“In those days it was much easier to get into Paris than, once there, to get out again. The bundle which he carried was carelessly glanced at by the official at the barriers, who asked him mockingly if he had come to make his fortune in Paris, taking him for a country lad attracted, like hundreds of others, by the accounts of the lawlessness and licence of the ‘rule of the mob,’ and Pierre laughed back a mocking reply. He did not yet, not till he had made his way through what seemed to him innumerable streets, dare to ask for the Rue de Lille, so fearful was he of attracting attention by seeming to have any errand about which he might be questioned.
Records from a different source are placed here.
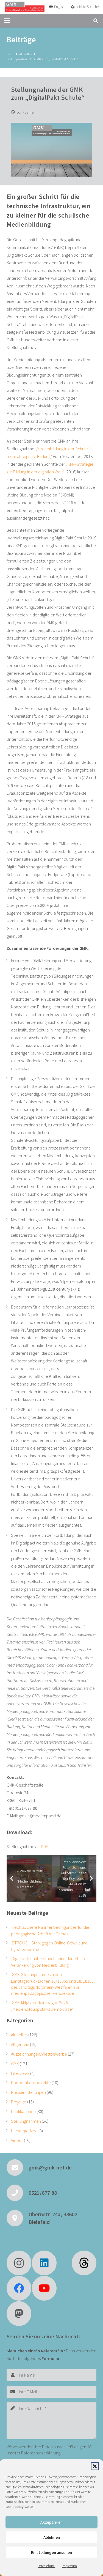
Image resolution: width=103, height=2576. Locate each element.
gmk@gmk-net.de (50, 2167)
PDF (44, 1846)
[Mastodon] (19, 2313)
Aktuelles (19, 2034)
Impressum (69, 2566)
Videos (17, 2140)
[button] (95, 2466)
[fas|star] (84, 2263)
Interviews (20, 2073)
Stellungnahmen (26, 2121)
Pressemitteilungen (28, 2092)
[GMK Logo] (24, 6)
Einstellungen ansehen (51, 2552)
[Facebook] (19, 2288)
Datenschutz (46, 2566)
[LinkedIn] (44, 2263)
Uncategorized (24, 2130)
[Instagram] (19, 2263)
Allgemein (20, 2044)
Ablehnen (51, 2537)
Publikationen (23, 2111)
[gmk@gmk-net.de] (18, 2167)
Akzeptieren (51, 2522)
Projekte (18, 2102)
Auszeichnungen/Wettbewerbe (39, 2054)
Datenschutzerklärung (40, 2453)
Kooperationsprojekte (31, 2082)
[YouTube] (44, 2288)
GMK (15, 2063)
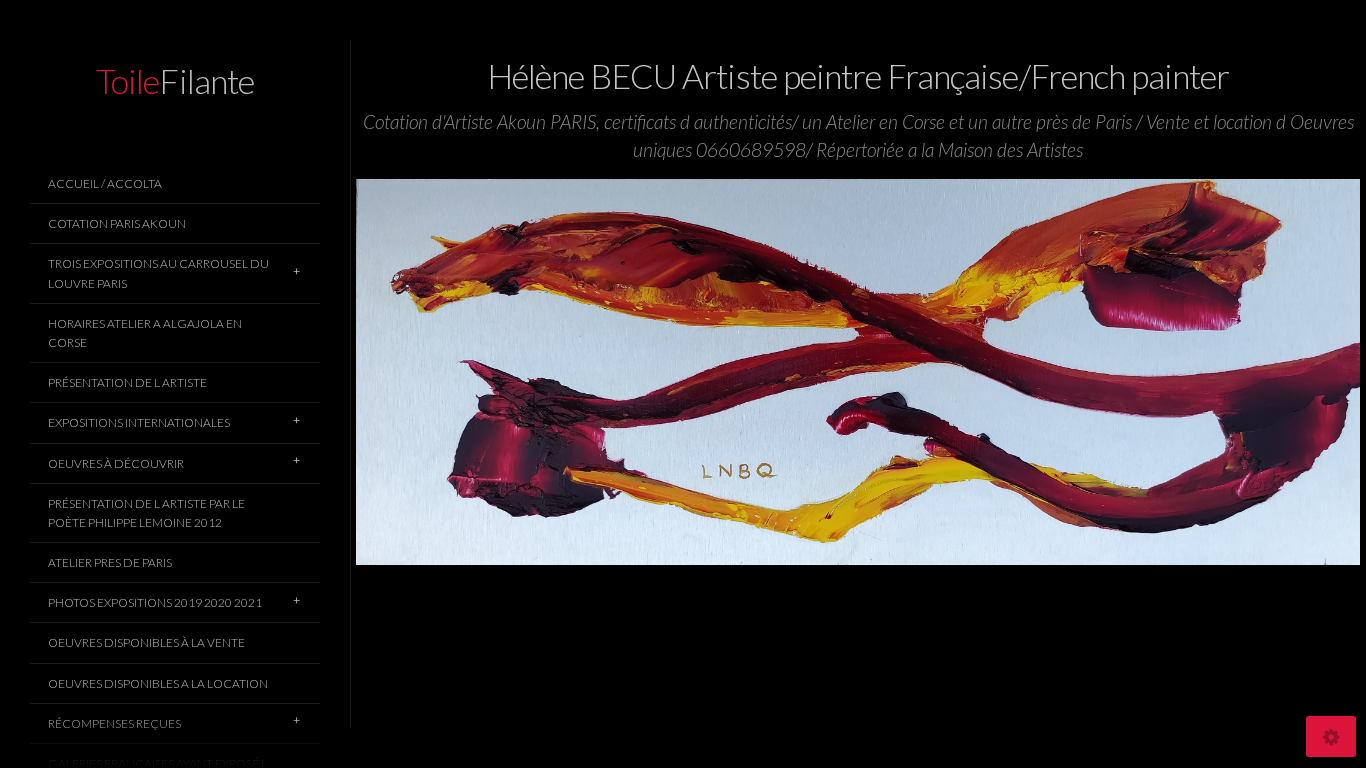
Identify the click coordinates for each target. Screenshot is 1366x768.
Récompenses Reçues (114, 723)
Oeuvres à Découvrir (116, 463)
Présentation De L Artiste (127, 382)
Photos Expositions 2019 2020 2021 (155, 602)
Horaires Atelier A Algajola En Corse (145, 333)
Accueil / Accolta (105, 183)
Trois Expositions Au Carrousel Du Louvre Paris (158, 273)
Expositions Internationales (139, 422)
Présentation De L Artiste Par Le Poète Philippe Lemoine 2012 (146, 513)
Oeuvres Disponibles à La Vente (146, 642)
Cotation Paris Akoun (117, 223)
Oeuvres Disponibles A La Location (158, 683)
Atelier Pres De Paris (110, 562)
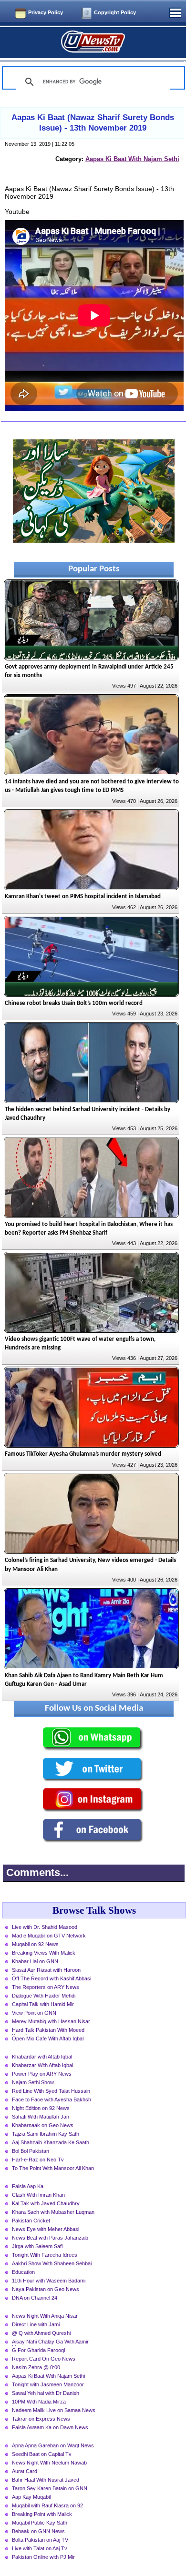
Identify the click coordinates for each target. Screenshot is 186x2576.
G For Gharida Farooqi (38, 2350)
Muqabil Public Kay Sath (39, 2522)
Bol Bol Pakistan (30, 2151)
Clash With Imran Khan (38, 2195)
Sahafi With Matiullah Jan (40, 2117)
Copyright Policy (115, 12)
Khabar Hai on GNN (35, 1961)
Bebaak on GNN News (38, 2531)
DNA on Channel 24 (34, 2298)
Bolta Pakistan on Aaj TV (40, 2540)
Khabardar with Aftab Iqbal (42, 2056)
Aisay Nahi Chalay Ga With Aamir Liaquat (50, 2342)
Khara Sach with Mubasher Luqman (53, 2212)
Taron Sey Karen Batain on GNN (49, 2488)
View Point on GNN (34, 2013)
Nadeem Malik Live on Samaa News (53, 2410)
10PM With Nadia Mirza (39, 2401)
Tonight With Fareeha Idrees (44, 2255)
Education (23, 2272)
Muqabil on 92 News (35, 1944)
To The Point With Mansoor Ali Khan (53, 2168)
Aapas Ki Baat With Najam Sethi (132, 158)
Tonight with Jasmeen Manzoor (48, 2384)
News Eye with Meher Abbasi (45, 2229)
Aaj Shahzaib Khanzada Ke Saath (50, 2142)
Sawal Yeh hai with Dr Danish (45, 2393)
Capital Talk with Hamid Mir (43, 2004)
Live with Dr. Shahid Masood (44, 1927)
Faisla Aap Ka (27, 2186)
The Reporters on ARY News (45, 1987)
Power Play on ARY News (42, 2074)
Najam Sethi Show (33, 2082)
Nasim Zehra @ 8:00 (36, 2367)
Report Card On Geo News (43, 2359)
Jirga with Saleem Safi (37, 2246)
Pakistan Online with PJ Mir (43, 2557)
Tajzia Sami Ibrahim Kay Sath (45, 2134)
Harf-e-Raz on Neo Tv (38, 2159)
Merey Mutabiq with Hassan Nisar (51, 2021)
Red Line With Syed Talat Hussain (51, 2091)
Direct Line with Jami (36, 2324)
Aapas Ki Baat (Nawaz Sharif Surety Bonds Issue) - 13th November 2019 (92, 122)
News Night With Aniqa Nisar (45, 2316)
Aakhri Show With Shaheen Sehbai (52, 2263)
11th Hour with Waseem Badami (48, 2280)
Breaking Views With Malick (43, 1953)
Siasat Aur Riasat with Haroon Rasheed (46, 1971)
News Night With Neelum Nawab (49, 2462)
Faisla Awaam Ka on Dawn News (50, 2427)
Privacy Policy (45, 12)
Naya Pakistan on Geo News (45, 2289)
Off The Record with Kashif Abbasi (51, 1978)
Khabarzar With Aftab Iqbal (42, 2065)
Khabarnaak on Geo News (42, 2125)
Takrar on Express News (41, 2419)
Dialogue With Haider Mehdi (43, 1995)
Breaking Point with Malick (42, 2514)
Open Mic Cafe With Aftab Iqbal (47, 2038)
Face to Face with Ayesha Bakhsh (51, 2099)
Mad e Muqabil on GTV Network (49, 1935)
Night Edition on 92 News (41, 2108)
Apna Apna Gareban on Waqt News (53, 2445)
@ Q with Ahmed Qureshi (41, 2333)
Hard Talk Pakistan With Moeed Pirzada (48, 2031)
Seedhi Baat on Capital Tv (42, 2454)
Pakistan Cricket (31, 2220)
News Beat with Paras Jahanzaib (50, 2238)
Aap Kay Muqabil (31, 2497)
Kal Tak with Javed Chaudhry (46, 2203)
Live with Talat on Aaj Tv (39, 2548)
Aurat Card (24, 2471)
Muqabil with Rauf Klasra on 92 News (47, 2506)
But at last, feeling hungry and tired, he ventured into a milk shop, where a meek, rather frightened-looking woman, with a little child in her arms, was standing behind the counter.

”‘Madame,’ he was beginning, but the woman quickly interrupted him: ‘Citizeness, you mean, boy,’ she said. ‘Whence do you come to use a word we never hear now?’ and on his hastily begging her pardon, ‘it is not for me; it matters nothing to me. It is for yourself, citizen,’ she added. ‘You must watch your words, and indeed by your looks it were better for you to go back whence you came.’

“Pierre felt startled. ‘By my looks, citizeness,’ he said. ‘I look what I am—a country lad come to see Paris for the first time.’

”‘Better never have seen it, then,’ said the woman, earnestly. ‘Go back to your home, if you have one, my boy, for you look honest and innocent,’ but she spoke in a low voice, and glanced round her as if afraid of being overheard.

“There was something in her face, in her very timidity, which inspired Pierre with confidence.

”‘I cannot go back,’ he said, speaking also in a low voice. ‘I have come for a purpose, but I am a complete stranger. Perhaps you can help me. Will you tell me the way to the Rue de Lille?’

“The woman looked at him with regret.

”‘It is not far from here,’ she said; ‘but it is a long street. What house do you want there?’

”‘The house—the hotel of the Marquis de Sarinet,’ he replied, but low as he spoke the woman held up her hand with a warning gesture.

”‘Hush, hush!’ she said, ‘we know no such names. The citizen Sarinet,’ she continued, reflectively; ‘no, I do not remember ever to have heard of such an one. But there are few houses now inhabited by their former owners in the Rue de Lille. You must ask there, but take care how you ask.’